The Telstra Corporation Ltd (ASX: TLS) share price was dealt another blow today after the telco giant was the subject of a negative broker note out of Morgan Stanley.
In afternoon trade Telstra's shares are down almost 0.5% to $2.76.
What was in the note?
The broker has had another look at the state of the Australian telecommunications sector and doesn't appear overly positive on what it has seen.
According to the note, Morgan Stanley believes the outlook for the sector remains challenging due to competitive pressures. This can be seen in the downward pressure being placed on sales, margins, and investor returns in the sector.
And with things unlikely to change in the near-term, the broker is concerned that the market may be expecting too much from the telco companies between now and FY 2021.
Because of this, its analysts expect Telstra to have to cut its dividend in FY 2019 to 18 cents per share.
This has resulted in Morgan Stanley retaining its underweight rating and slashing the price target on Telstra's shares to a lowly $2.60 from $3.00.
It also has the same price target on the shares of equal weight-rated Vocus Group Ltd (ASX: VOC).
The broker is, however, reasonably bullish on TPG Telecom Ltd (ASX: TPM).
While there will be a lot of scrutiny over the launch of its mobile offering, especially in regard to timing and budget, the broker believes it is the best option in the Australian telco sector for investors.
It has an overweight rating and slightly reduced price target of $6.70 on its shares at present. This price target implies potential upside of almost 19% excluding dividends.

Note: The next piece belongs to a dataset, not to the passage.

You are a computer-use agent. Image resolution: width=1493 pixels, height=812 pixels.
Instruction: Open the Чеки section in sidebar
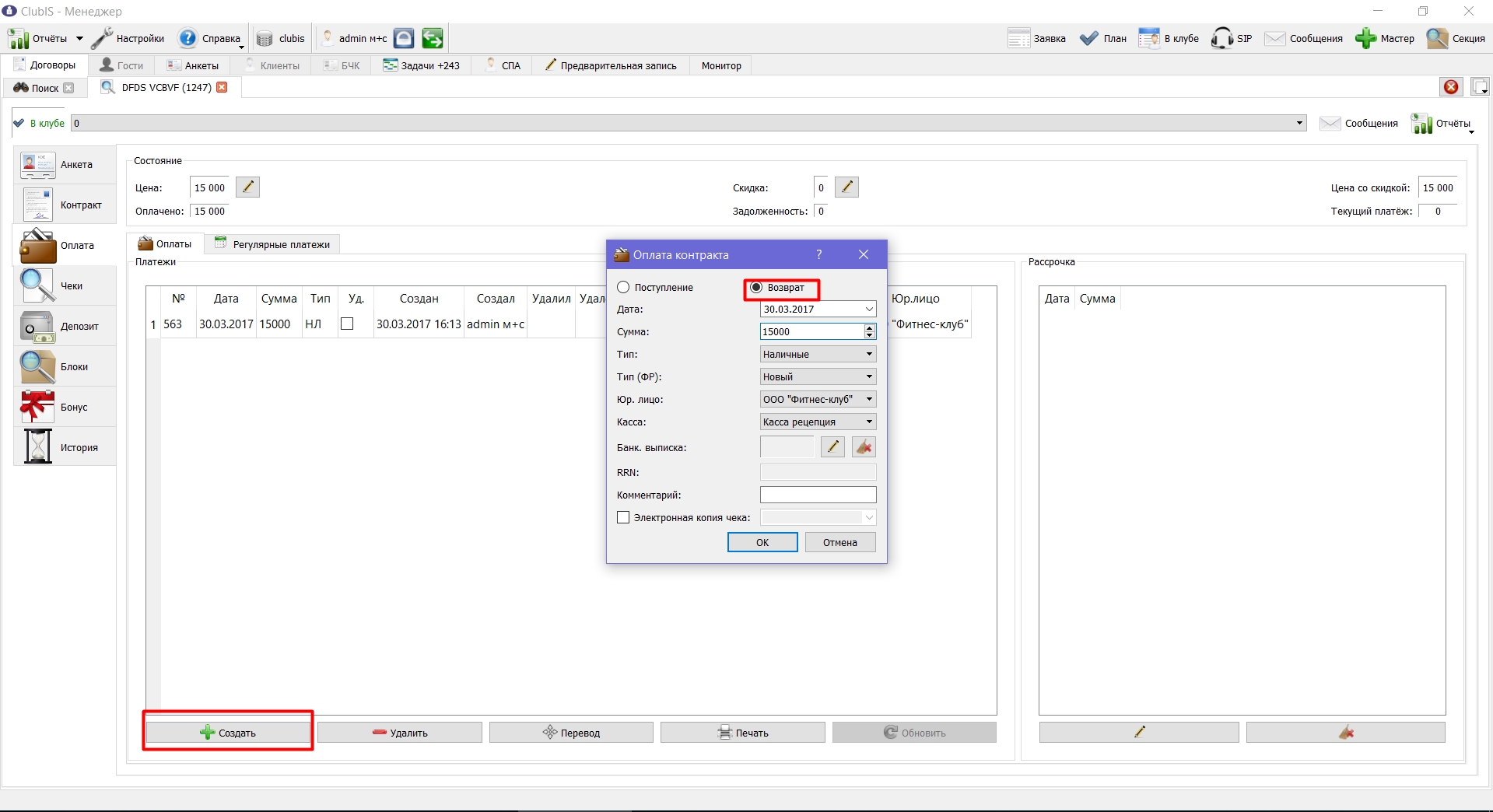65,285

Which certainly does make it a tempting investment option. However, it isn't enough for me to part with my money just yet. I intend to wait and see how the mobile launch goes before considering an investment.
And in respect to the rest, I'm sitting out until competitive pressures ease or the NBN is written down by the government. Until then I think there are better options elsewhere on the local share market.